Writing a Worker Task
Introduction
The Cloud Tasks Worker API provides a framework for implementing worker programs that process tasks from cloud provider queues or local task files. Workers run on compute instances or a local workstation and process tasks from the queue (or local file) in parallel using Python’s multiprocessing capabilities. The framework automatically handles the creation and destruction of processes, logging of task results, and graceful shutdown when the queue is empty and the worker is idle. When run on spot/preemptible instances, it also takes care of monitoring for the instance shutdown warning and notifying each running worker process.
Basic Usage
Here’s a simple example of how to implement a worker:
import sys
from cloud_tasks.worker import Worker
def process_task(task_id: str, task_data: dict, worker_data: WorkerData) -> tuple[bool, str | dict]:
"""Process a single task.
Args:
task_id: Unique identifier for the task
task_data: Dictionary containing task data; will have the fields:
- "task_id": Unique identifier for the task
- "data": Dictionary containing task data
worker_data: WorkerData object (useful for retrieving information about the
local environment and polling for shutdown notifications)
Returns:
Tuple of (retry: bool, result: str or dict)
- retry: False if task succeeded or failed in a way that it should not be
re-queued for some other process to try it again; True to indicate that the
task failed in a way that it should be re-queued for some other process to
try it again
- result: String or dict describing the result; this will be sent to the local
log file or the result queue to be picked up by the pool manager
"""
print(f"Processing task {task_id}")
# Your processing logic here
print(f"Task data: {task_data}")
return False, "Task completed successfully"
# Create and start the worker
if __name__ == "__main__":
worker = Worker(process_task, args=sys.argv[1:])
asyncio.run(worker.start())
Returning a Result
The top-level worker function should return a tuple of (retry, result).
Returning a retry value of False fundamentally indicates that the task should not
be re-tried. This could mean it actually succeeded in whatever you wanted it to do, or it
failed in such a way that you don’t want to retry it (for example, an unhandled exception
which is likely to recur on future attempts). Returning a retry value of True
indicates that the task failed in a way that it should be re-queued for some other process
to try it again. This normally would indicate some kind of transient error, such as
running out of disk space or memory or hitting some other kind of temporary resource
limit that you expect to not repeat.

- Collected material -
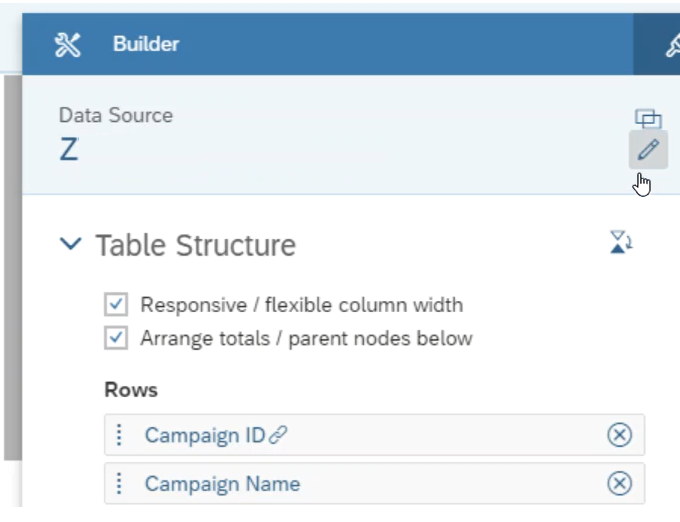The image size is (680, 522).
Task: Click the gray vertical scrollbar at left
Action: tap(13, 268)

- Instructions to follow -
Continue the worker task documentation from where it stops, after the sentence ending "that you expect to not repeat." The lines have nothing to do with the worker task documentation.

- Task response -
The result value can be a string or a JSON-serializable dictionary. This value will be
returned in the results queue to the pool manager so that you can log it to a local file.
For example, you might return a dictionary that contains a flag indicating whether the
task truly succeeded or not, and a string message with more details.
If the task does not complete successfully (meaning it returned a retry value and a result data structure), there are three possibilities:
The task timed out (exceeded the time set by the
--max-runtimeoption).The task exited prematurely, e.g. due to a crash or by calling
sys.exit().The task raised an unhandled exception.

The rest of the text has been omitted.